══ Text shown
What Makes Graph Neural Networks Miscalibrated?

Authors: Hans Hao-Hsun Hsu, Yuesong Shen, Christian Tomani, Daniel Cremers

NeurIPS 2022 | Conference PDF | Archive PDF | Plain Text | LLM Run Details

Reproducibility Variable Result LLM Response
Research Type Experimental In this work, we conduct a systematic study on the calibration qualities of GNN node predictions. Our experiments empirically verify the effectiveness of GATS, demonstrating that it can consistently achieve state-of-the-art calibration results on various graph datasets for different GNN backbones.
Researcher Affiliation Academia 1 Technical University of Munich, Germany 2 Munich Center for Machine Learning, Germany {hans.hsu, yuesong.shen, christian.tomani, cremers}@tum.de
Pseudocode No The paper does not include a clearly labeled pseudocode or algorithm block.
Open Source Code Yes Source code available at https://github.com/hans66hsu/GATS
Open Datasets Yes We train a series of GCN [11] and GAT [32] models on seven graph datasets: Cora [24], Citeseer [24], Pubmed [18], Amazon Computers [26], Amazon Photo [26], Coauthor CS [26], and Coauthor Physics [26]. ... for post-hoc calibration.
Dataset Splits Yes For all the experiments, we randomly split the labeled/unlabeled (15%/85%) data five times, and use three-fold internal cross-validation of the labeled data to train the GNNs and the calibrators.
Hardware Specification No The paper does not explicitly state specific hardware details (e.g., GPU models, CPU types, memory) used for running the experiments in the main text. It mentions in the ethical checklist that the resources used were included but does not elaborate on specifics within the visible content.
Software Dependencies No The paper does not explicitly list specific software dependencies with version numbers (e.g., Python version, library versions like PyTorch or TensorFlow) in the main text.
Experiment Setup No The paper mentions general aspects of the experimental setup, such as using negative log-likelihood as the objective for calibration. However, it states that "Details about model training are provided in Appendix A.2 for reproducibility" and "We provide detailed experimental settings in Appendix A.", but these specific hyperparameters (e.g., learning rates, batch sizes, epochs) are not provided in the main body of the paper.
════
Exercise requirements - Copy out the reproducibility summary above word for word, including everything from "NeurIPS 2022 |" down to "or algorithm block.". The records after this point are separate from the reproducibility summary above.
══ Record set
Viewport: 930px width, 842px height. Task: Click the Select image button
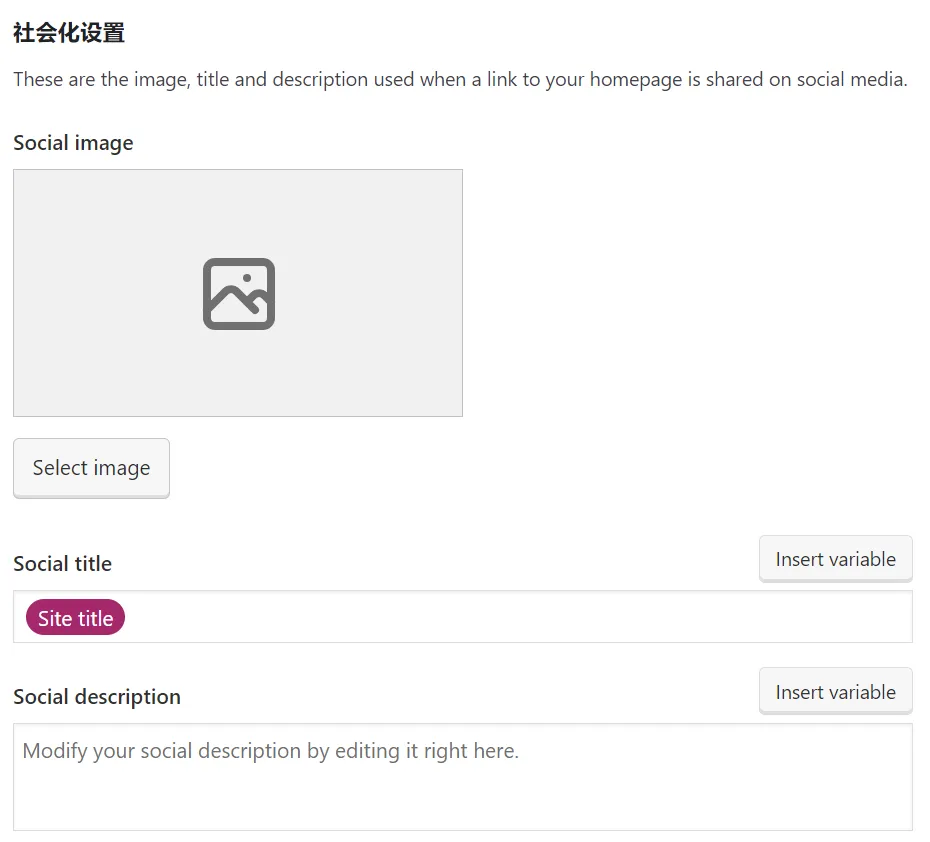pyautogui.click(x=91, y=468)
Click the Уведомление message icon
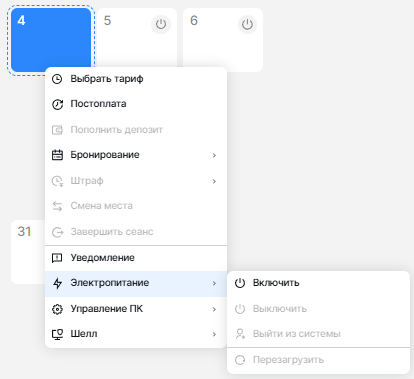 pos(57,258)
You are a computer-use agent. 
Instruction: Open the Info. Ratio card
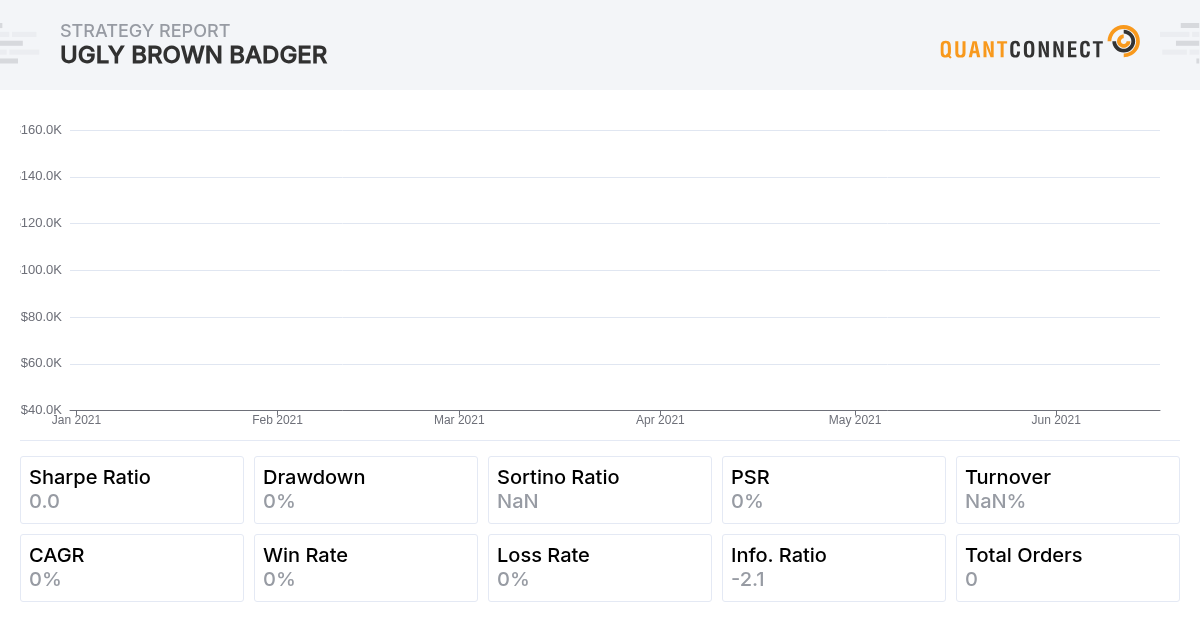(x=834, y=568)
════
Expected output -
NeurIPS 2022 | Conference PDF | Archive PDF | Plain Text | LLM Run Details

Reproducibility Variable Result LLM Response
Research Type Experimental In this work, we conduct a systematic study on the calibration qualities of GNN node predictions. Our experiments empirically verify the effectiveness of GATS, demonstrating that it can consistently achieve state-of-the-art calibration results on various graph datasets for different GNN backbones.
Researcher Affiliation Academia 1 Technical University of Munich, Germany 2 Munich Center for Machine Learning, Germany {hans.hsu, yuesong.shen, christian.tomani, cremers}@tum.de
Pseudocode No The paper does not include a clearly labeled pseudocode or algorithm block.